◆ **SELECTED EXCERPT**:
● ● ●

Arduino Regular Expressions

The first chapter of a wonderful book titled “Beautiful Code” (O’Reilly 2007) was written by Brian Kernighan who described an episode from when he and Rob Pyke were writing a book together called “The Practice of Programming”. They wanted to include a discussion on regular expressions but also wanted to include the code of an implementation. Existing code bases would have been a book length by themselves. Rob Pyke developed 30 lines of C code in less than two hours that implements a substantial part of the day to day usage of regular expressions. The code can be described as beautiful for its elegant efficiency. The final line of the chapter reads “I don’t know of another piece of code that does so much in so few lines while providing such a rich source of insight and further ideas”.

The code handles the following constructs:

Character
Meaning
c
Matches any literal character (in this case ‘c’)
. (full stop)
Matches any single character
^
Start anchor matches from the beginning of a string
$
End anchor matches the end of a string
*
Matches zero or more instances of the previous character.

● ● ●

◆ **MATERIAL SHOWN**:
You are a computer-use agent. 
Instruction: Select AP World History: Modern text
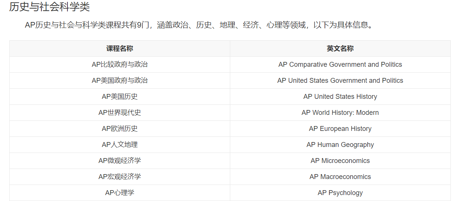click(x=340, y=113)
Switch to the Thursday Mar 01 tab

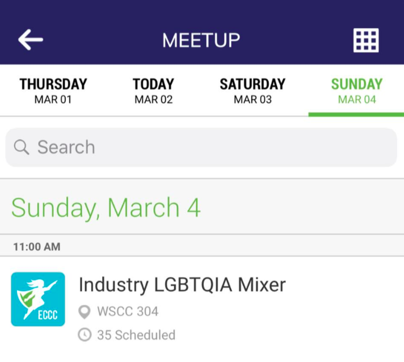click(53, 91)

● ● ●

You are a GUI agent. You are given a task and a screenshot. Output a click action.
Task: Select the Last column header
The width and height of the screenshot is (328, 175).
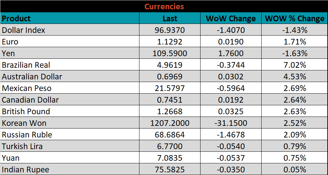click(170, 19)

● ● ●

◆ **REQUEST 1**: From the text on Arduino regular expressions, list every construct that the code handles, along with its meaning.
◆ **REQUEST 2**: Summarize the text on Arduino regular expressions in two sentences.
◆ **REQUEST 3**: Resume the text on Arduino regular expressions, starting right after its last sentence.

◆ **RESPONSE 1**:
- c: matches any literal character (in this case 'c')
- . (full stop): matches any single character
- ^: a start anchor that matches from the beginning of a string
- $: an end anchor that matches the end of a string
- *: matches zero or more instances of the previous character

◆ **RESPONSE 2**: In the first chapter of "Beautiful Code," Brian Kernighan described how Rob Pyke wrote 30 lines of C code in under two hours that implement a substantial part of day-to-day regular expression usage. The code is praised for its elegant efficiency, and it handles literal characters, the full stop for any single character, the ^ and $ anchors, and * for zero or more instances of the previous character.

◆ **RESPONSE 3**:
The code (with some trivial format edits) follows:

// match - search for regular expression anywhere in text
int match(char* regexp, char* text) {
  if(regexp[0] == '^') {
    return matchHere(++regexp, text);
  }
  do{
    if(matchHere(regexp, text)) {return 1;}
  }while(*text++ != '\0');
  return 0;
}
// matchHere - search for regex at beginning of text
int matchHere(char* regexp, char* text) {
  if(regexp[0] == '\0') {return 1;}
  if(regexp[1] == '*') {
    return matchStar(regexp[0], regexp+2, text);
  }
  if(regexp[0] == '$' && regexp[1] == '\0') {
    return *text == '\0';
  }
  if(*text != '\0' && (regexp[0] == '.' || regexp[0] == *text)) {
    return matchHere(++regexp, ++text);
  }
  return 0;
}
// matchStar - search for c*regexp at beginning of text
int matchStar(int c, char* regexp, char* text) {
  do {
    if(matchHere(regexp, text)) {return 1;}
  }while(*text != '\0' &&(*text++ == c || c=='.'));
  return 0;
}

With a simple Arduino C (ish) test rig:

template<class T> inline Print &operator <<(Print &obj, T arg) { obj.print(arg); return obj; } 
#define dprint(expr) Serial << #expr " = " << expr << "\n";

void setup() {
  Serial.begin(115200);
  dprint(match("a*$", "Xaa"));
  dprint(match(".*c", "abcabc"));
  dprint(match("^9.$", "9d"));
  dprint(match("^9*.$", "99d"));
}


Play around with the regular expressions and the strings to be matched against and you should see the match() function will return the value 1 for a match and 0 when no match is found.

This great demonstration might start anyone looking for a good text pattern matching tool thinking about what should be added and how to take the concept onwards. Fortunately Brian Kernighan suggested a few ways forward. One was to use a struct to represent each element of the regular expression pattern string as this would ease the process of adding more complex constructs to be matched against. Another suggestion was to “compile” the pattern ahead of any matching process. It is reasonable to assume that the term compile meant that a process should tokenise the pattern and save the tokens as an array (or equivalent) of structs representing the pattern components.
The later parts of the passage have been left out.